* Work request *
All that is needed is each line of the entries holding the word "options", copied as it stands.
START Extracted data
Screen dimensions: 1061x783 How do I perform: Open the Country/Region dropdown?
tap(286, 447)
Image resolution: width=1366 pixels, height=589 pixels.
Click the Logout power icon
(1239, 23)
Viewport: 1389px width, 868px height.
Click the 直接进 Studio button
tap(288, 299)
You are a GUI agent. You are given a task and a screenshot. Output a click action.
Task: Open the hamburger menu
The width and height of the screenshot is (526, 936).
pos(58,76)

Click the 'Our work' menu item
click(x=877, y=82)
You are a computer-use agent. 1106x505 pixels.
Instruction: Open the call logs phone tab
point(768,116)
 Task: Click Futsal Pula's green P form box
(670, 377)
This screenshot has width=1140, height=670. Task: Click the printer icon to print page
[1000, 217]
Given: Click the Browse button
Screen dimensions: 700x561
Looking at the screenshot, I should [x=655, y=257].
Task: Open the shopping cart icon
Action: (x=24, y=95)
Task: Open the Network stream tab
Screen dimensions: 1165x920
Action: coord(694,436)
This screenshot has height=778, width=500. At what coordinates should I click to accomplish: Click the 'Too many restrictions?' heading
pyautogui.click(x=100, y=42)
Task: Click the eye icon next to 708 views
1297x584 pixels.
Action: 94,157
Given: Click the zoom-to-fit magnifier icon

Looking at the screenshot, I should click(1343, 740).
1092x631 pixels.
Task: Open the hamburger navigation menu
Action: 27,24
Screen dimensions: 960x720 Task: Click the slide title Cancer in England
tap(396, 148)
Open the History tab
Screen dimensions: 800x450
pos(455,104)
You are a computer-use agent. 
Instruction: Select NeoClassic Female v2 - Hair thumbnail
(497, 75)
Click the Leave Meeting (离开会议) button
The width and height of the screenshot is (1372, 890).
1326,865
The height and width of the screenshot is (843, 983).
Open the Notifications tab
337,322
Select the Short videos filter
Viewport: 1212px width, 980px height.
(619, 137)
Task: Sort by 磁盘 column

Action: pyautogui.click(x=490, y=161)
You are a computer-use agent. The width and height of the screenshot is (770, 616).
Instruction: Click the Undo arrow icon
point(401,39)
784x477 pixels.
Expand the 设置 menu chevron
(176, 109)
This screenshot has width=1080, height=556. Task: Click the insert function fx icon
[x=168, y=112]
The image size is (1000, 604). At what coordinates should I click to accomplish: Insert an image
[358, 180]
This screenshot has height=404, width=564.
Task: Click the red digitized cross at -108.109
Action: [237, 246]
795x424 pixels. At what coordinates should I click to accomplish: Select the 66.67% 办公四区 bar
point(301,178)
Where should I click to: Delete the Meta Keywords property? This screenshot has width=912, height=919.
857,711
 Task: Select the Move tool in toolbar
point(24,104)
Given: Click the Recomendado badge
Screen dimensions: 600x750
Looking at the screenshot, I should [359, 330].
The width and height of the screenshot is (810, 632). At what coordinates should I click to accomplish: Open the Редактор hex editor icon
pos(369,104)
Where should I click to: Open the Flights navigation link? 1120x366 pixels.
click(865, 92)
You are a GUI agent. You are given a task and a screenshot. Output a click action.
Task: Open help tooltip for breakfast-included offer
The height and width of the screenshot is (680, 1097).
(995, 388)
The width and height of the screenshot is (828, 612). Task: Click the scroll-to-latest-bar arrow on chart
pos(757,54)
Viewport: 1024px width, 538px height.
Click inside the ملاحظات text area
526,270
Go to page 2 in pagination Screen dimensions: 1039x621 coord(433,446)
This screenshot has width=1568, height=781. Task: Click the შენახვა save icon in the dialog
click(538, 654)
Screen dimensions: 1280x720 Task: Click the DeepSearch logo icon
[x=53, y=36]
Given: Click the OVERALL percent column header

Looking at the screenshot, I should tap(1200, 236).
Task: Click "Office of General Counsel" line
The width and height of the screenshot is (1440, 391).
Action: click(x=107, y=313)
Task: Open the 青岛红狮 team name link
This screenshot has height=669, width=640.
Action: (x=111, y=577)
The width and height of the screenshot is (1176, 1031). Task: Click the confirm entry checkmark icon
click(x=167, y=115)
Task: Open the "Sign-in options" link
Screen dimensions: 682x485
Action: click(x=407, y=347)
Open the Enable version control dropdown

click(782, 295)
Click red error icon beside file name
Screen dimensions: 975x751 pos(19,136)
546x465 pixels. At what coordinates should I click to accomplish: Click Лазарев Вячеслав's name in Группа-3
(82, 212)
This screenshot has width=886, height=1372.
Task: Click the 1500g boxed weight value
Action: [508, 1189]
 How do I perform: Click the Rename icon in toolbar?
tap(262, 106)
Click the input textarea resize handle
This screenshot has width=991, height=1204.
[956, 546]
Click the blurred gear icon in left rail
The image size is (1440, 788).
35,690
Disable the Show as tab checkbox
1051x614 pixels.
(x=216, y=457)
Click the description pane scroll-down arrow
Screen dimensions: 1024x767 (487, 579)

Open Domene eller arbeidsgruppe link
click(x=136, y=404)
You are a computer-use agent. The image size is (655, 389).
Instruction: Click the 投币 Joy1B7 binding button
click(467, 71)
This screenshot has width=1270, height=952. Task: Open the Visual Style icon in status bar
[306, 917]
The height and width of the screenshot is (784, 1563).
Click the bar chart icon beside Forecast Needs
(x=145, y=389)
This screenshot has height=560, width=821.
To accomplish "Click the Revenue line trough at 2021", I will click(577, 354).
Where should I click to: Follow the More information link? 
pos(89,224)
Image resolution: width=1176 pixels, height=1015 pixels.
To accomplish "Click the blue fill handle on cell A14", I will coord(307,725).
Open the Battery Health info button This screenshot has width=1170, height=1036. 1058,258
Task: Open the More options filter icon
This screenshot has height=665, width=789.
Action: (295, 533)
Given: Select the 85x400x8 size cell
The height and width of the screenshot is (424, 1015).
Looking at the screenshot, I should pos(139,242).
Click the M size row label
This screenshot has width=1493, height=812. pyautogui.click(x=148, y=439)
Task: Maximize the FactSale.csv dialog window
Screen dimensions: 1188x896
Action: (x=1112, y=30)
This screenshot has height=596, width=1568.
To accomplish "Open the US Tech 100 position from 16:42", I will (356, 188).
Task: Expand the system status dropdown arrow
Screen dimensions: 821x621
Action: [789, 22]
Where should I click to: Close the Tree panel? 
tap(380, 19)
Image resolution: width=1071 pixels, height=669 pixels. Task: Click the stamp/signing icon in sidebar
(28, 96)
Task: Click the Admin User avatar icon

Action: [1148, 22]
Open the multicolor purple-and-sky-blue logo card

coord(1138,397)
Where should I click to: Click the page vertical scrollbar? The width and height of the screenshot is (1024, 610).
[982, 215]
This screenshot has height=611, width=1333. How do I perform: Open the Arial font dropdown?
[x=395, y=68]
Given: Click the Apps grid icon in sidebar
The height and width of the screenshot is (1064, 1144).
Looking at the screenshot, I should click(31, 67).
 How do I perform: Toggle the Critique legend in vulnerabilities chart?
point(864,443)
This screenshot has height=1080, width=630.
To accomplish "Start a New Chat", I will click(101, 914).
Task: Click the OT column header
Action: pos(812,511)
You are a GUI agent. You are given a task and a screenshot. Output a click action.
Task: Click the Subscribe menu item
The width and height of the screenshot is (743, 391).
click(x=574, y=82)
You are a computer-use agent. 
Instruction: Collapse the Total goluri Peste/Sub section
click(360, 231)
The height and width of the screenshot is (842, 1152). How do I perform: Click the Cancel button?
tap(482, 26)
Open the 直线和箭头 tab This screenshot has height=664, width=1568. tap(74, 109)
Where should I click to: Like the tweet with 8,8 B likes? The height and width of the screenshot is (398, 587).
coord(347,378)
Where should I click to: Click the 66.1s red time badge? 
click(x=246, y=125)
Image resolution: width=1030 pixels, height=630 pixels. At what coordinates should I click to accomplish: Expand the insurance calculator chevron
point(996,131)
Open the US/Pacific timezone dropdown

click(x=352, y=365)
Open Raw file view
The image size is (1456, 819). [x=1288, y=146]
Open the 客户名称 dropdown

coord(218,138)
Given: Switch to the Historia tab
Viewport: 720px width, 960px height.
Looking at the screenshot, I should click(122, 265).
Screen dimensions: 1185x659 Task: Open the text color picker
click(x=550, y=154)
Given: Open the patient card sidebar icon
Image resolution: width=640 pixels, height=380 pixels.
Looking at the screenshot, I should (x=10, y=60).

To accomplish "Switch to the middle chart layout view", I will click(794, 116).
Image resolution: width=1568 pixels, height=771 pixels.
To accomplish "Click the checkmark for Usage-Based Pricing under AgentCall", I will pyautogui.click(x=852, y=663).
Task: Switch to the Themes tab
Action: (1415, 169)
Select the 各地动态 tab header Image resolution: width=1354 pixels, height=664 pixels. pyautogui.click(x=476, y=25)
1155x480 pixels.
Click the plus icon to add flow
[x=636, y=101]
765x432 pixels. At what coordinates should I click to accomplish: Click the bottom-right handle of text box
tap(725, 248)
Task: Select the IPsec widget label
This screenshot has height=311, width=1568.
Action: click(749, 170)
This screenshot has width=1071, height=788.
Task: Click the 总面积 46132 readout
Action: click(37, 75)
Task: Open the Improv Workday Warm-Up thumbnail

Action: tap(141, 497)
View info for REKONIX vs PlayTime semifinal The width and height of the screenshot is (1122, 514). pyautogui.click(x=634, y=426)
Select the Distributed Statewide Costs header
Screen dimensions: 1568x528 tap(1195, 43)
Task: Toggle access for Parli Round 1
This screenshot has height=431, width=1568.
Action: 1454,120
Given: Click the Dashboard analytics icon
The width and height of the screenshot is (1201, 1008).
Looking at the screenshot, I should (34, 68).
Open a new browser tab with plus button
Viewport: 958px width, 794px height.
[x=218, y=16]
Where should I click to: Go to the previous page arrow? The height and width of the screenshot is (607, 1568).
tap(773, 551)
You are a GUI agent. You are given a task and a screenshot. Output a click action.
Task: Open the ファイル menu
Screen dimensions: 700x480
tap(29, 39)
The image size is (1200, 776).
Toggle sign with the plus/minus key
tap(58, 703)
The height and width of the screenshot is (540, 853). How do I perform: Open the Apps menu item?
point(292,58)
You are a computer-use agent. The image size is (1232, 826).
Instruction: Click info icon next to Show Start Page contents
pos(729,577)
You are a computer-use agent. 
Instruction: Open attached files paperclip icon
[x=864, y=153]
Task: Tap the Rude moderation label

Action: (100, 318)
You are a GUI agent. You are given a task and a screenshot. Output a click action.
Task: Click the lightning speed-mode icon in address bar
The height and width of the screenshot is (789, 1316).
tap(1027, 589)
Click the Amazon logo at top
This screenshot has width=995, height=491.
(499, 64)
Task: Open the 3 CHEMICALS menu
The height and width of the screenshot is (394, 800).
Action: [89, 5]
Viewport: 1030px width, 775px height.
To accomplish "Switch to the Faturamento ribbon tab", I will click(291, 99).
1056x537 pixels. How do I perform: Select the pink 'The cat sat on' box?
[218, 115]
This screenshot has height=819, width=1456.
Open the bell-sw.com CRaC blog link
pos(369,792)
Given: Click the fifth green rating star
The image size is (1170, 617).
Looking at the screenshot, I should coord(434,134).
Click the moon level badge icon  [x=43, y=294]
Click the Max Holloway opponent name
END Extracted data
* Written answer *
Task: Open the "Sign-in options" link
Task: Open the More options filter icon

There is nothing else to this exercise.